[Item coordinate data]
-=-=-=-=-

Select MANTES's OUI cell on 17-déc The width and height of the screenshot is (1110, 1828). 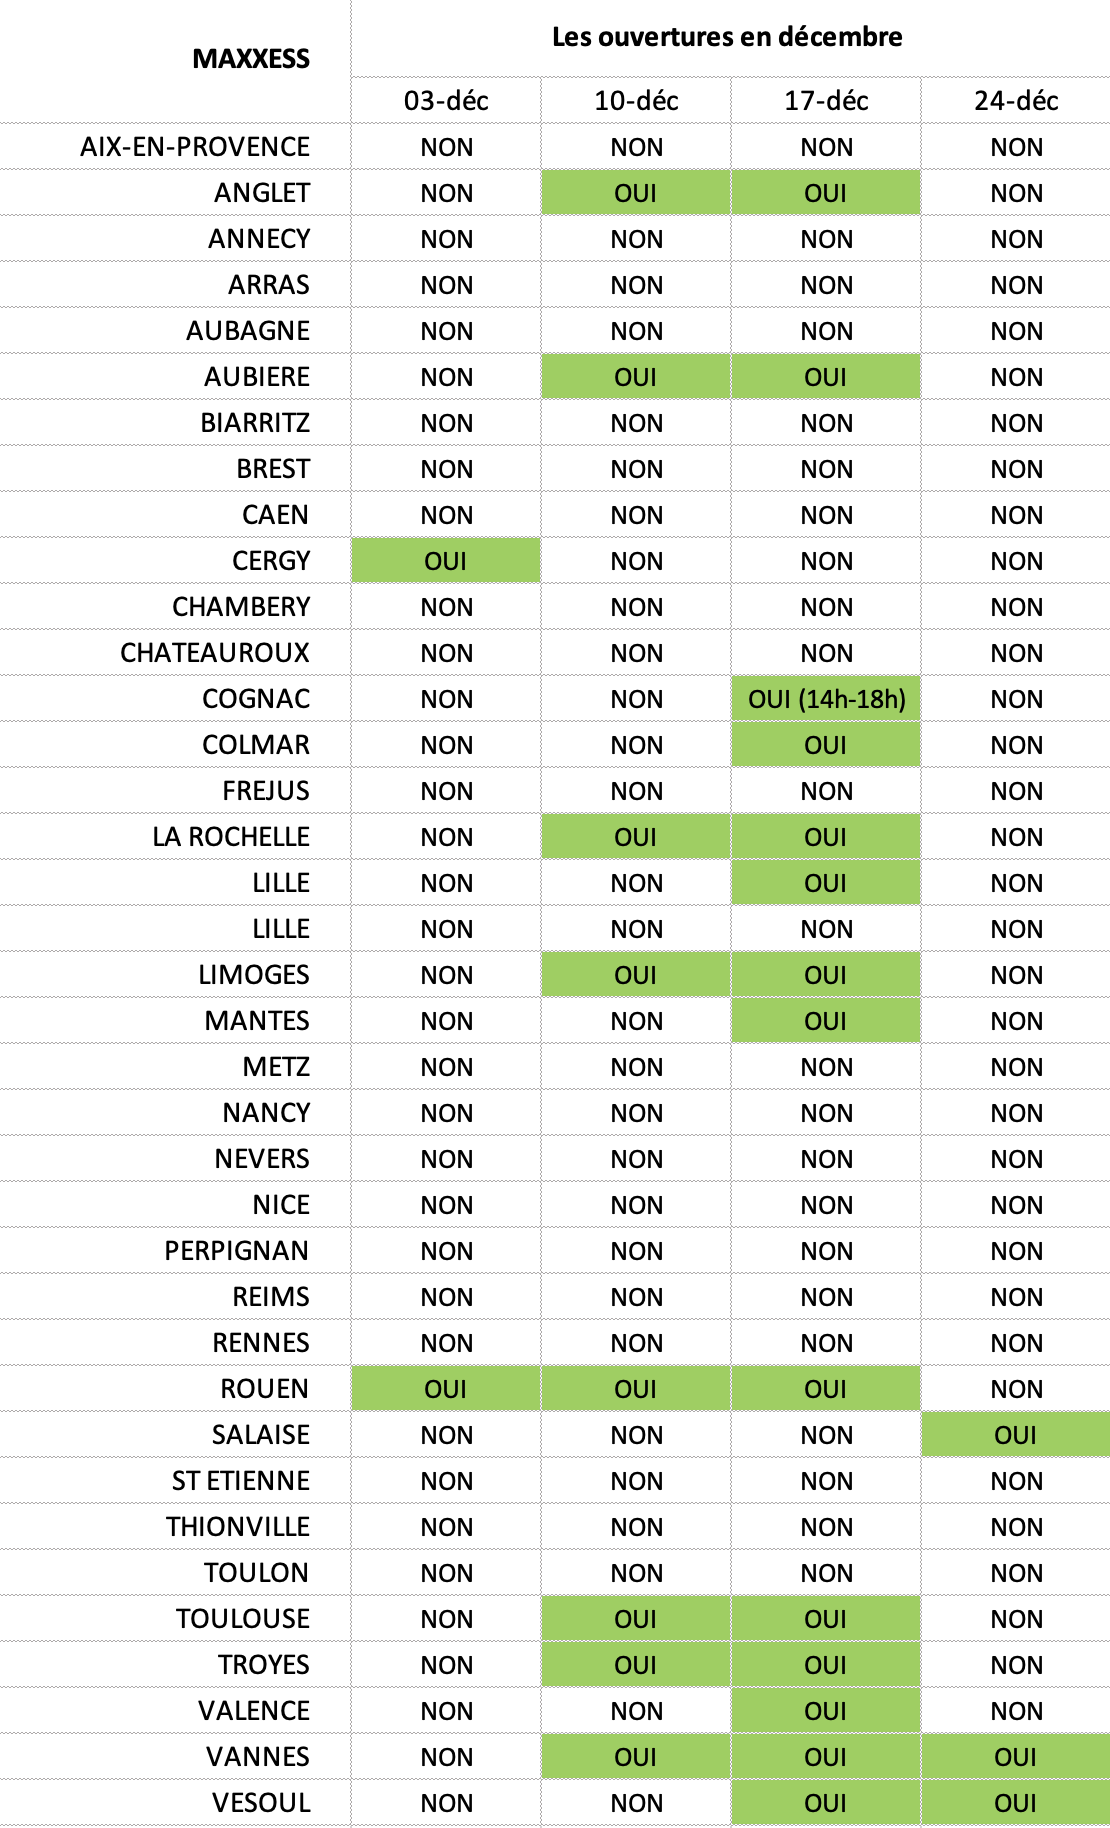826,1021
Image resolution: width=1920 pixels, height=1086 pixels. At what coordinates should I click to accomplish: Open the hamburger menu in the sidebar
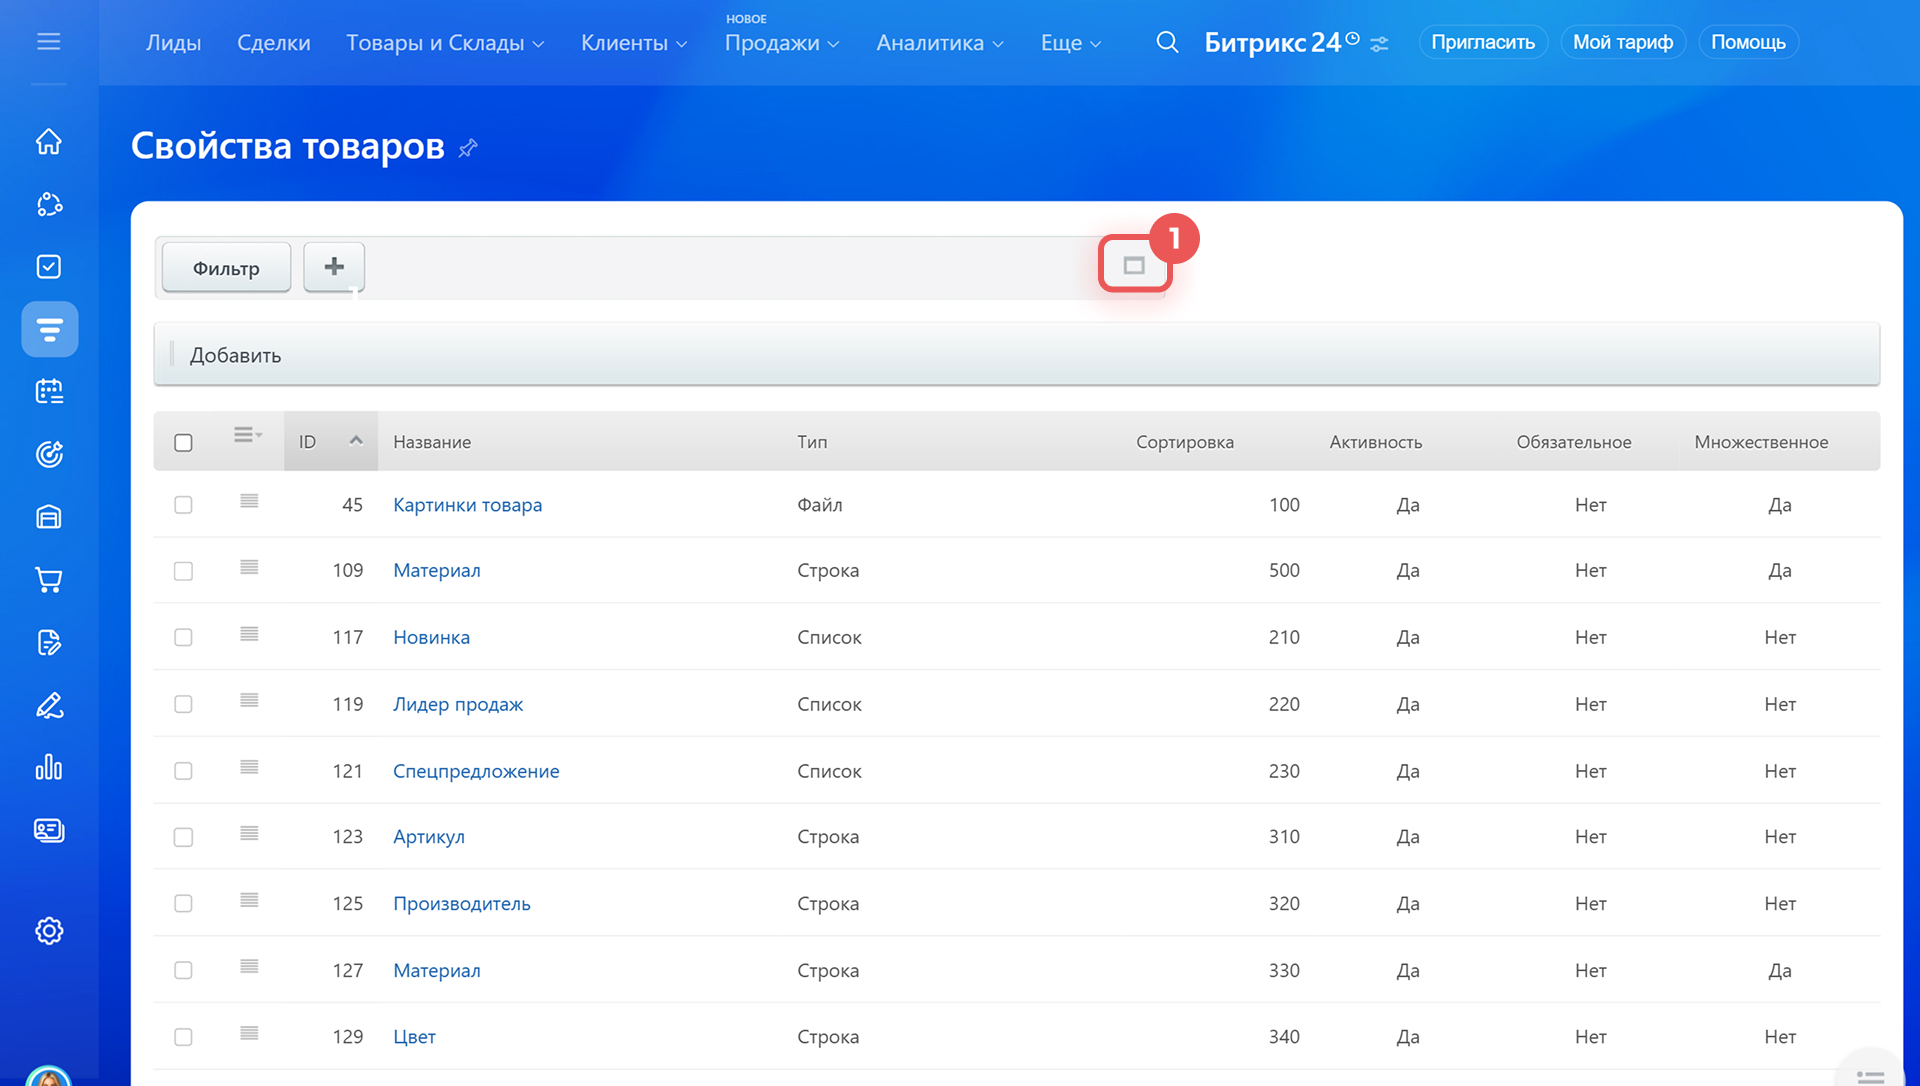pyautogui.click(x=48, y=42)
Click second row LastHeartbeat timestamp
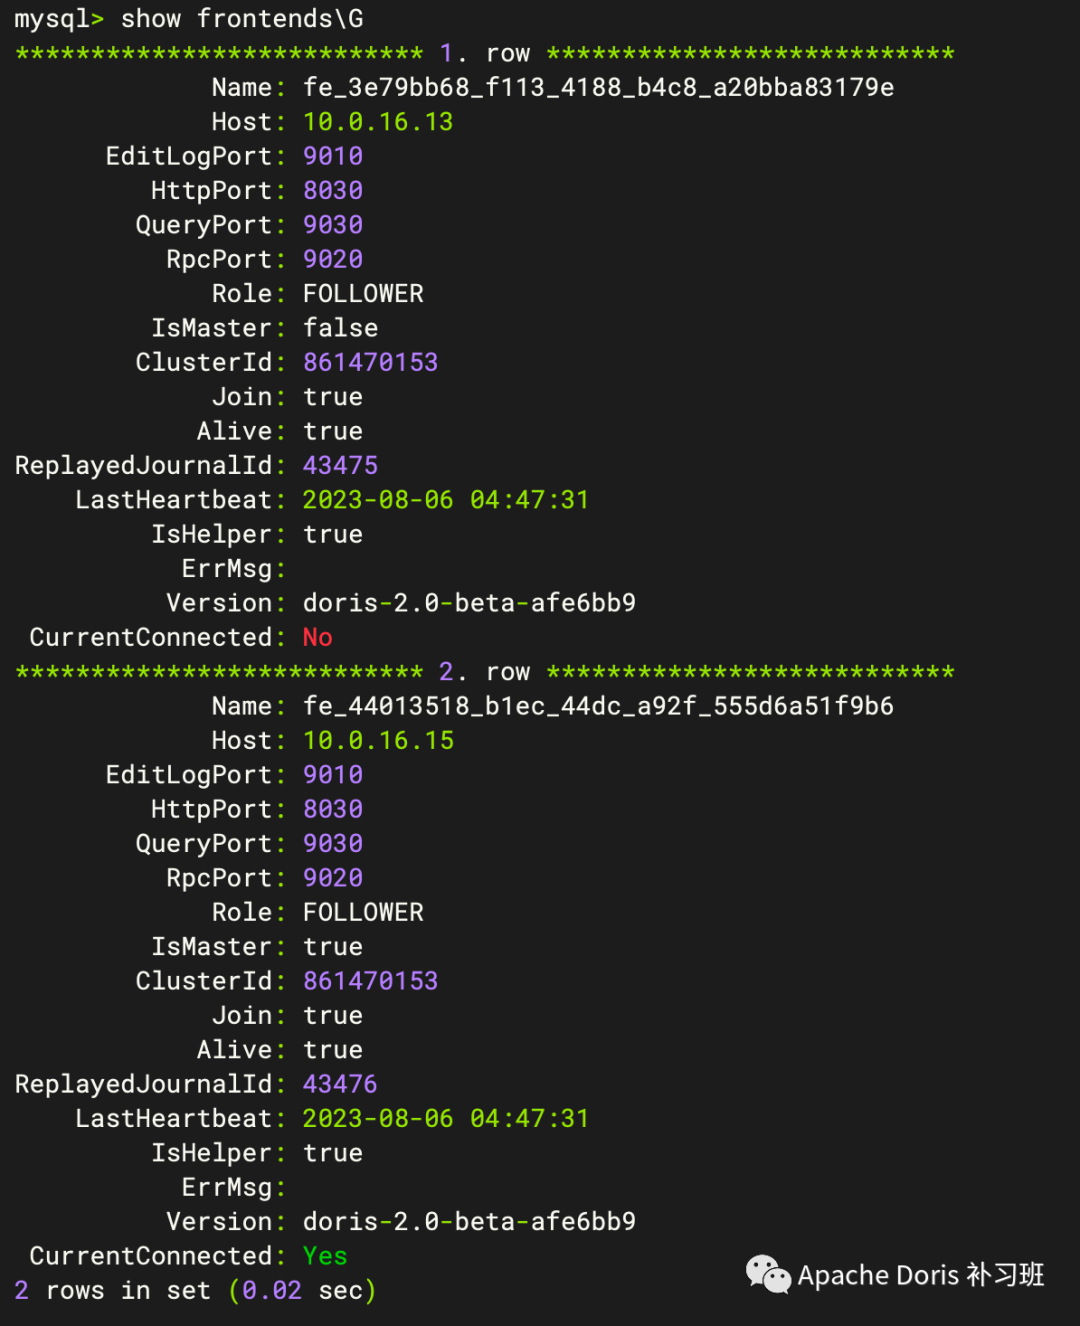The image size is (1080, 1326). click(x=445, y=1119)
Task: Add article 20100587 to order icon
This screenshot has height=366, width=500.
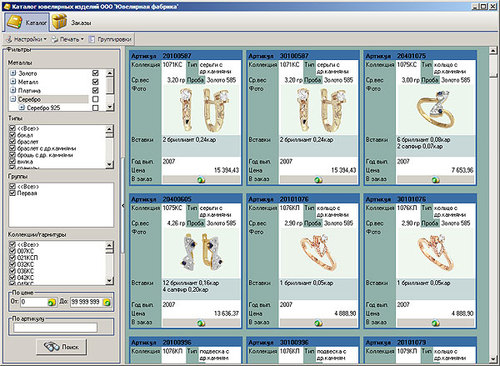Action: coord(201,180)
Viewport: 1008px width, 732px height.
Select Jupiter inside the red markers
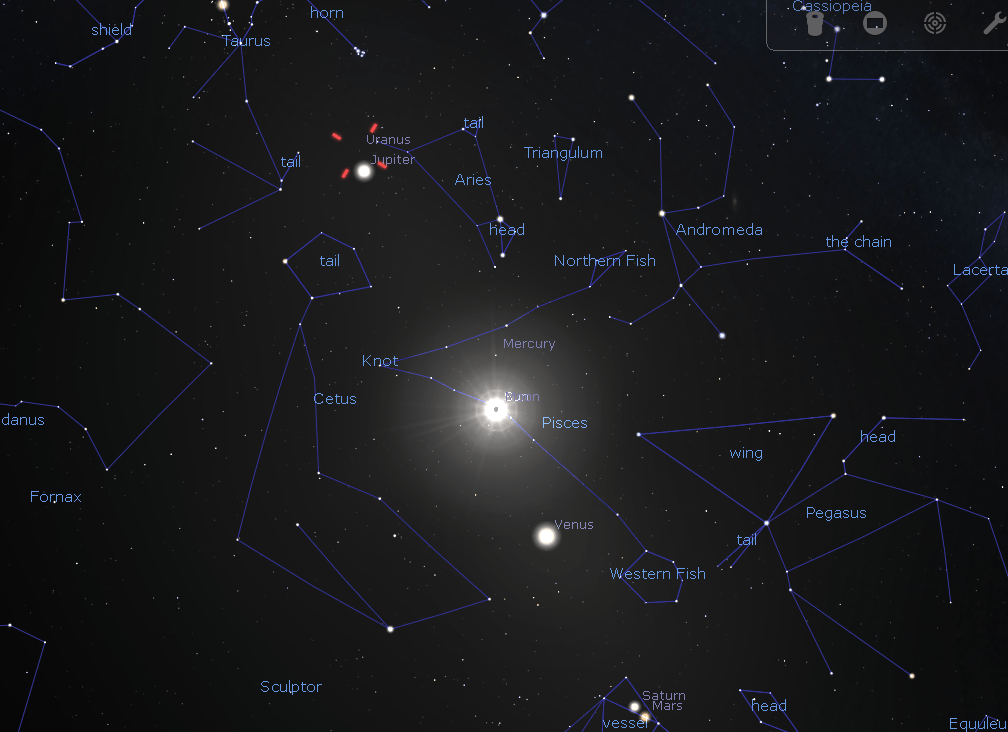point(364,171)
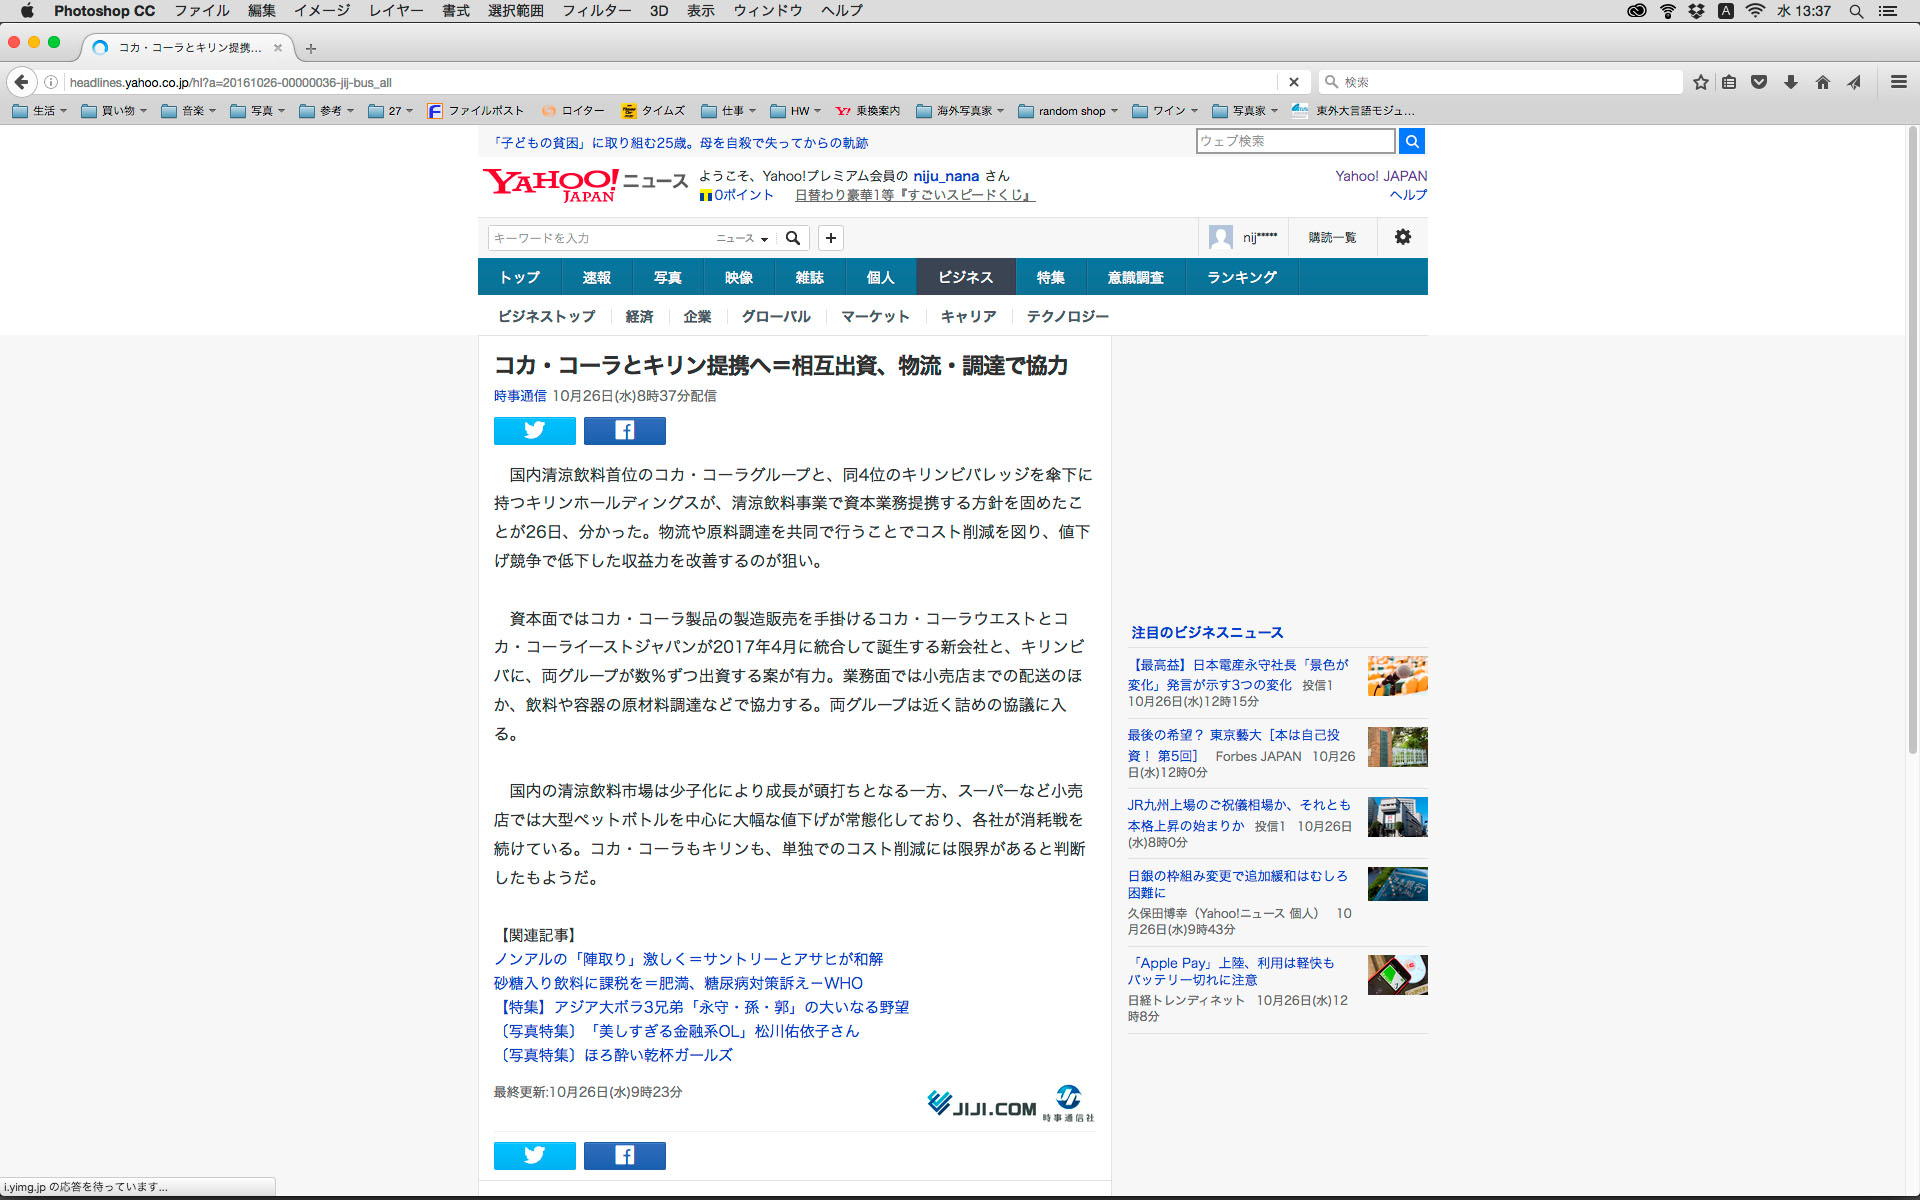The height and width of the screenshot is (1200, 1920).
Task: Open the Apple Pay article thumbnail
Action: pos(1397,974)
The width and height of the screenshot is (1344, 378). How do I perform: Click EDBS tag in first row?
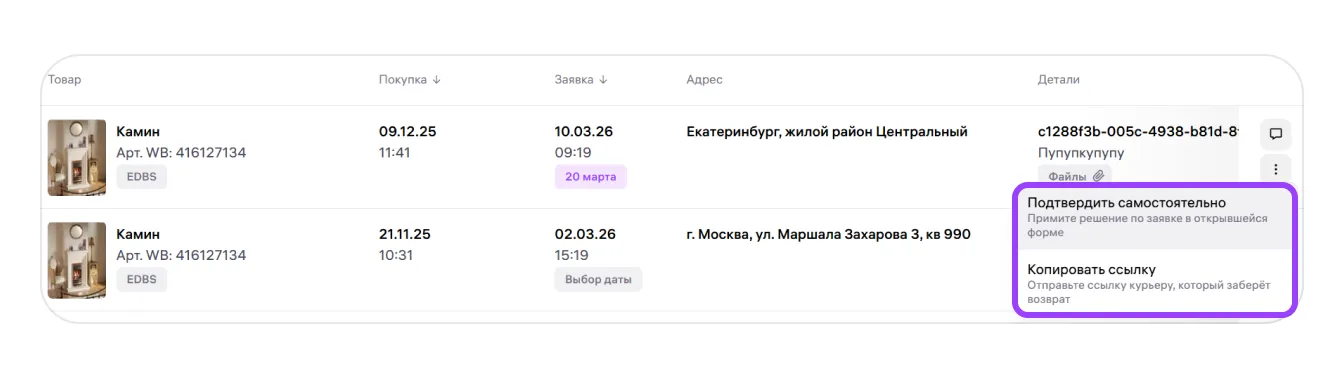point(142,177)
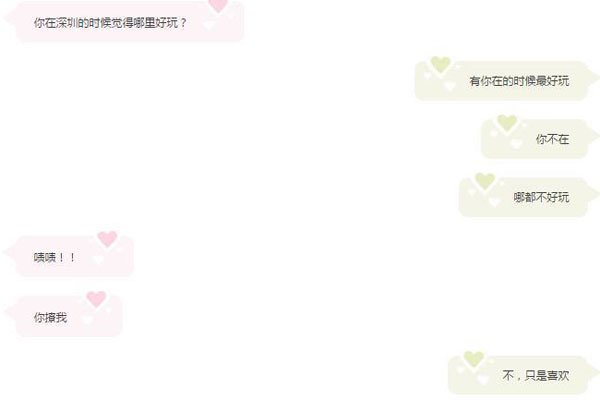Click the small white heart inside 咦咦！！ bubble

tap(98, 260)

-=-=-=-=-

* _STATED PROBLEM_: From the listing above, copy out every line between the one containing "Click second row LastHeartbeat timestamp" and the one containing "Action: coord(201,180)", inclusive, reproducing each line verbatim but omitting the pictures.

* _COMPLETED EXERCISE_:
Click second row LastHeartbeat timestamp
The image size is (1080, 1326). click(x=445, y=1119)
Task: Add article 20100587 to order icon
This screenshot has height=366, width=500.
Action: coord(201,180)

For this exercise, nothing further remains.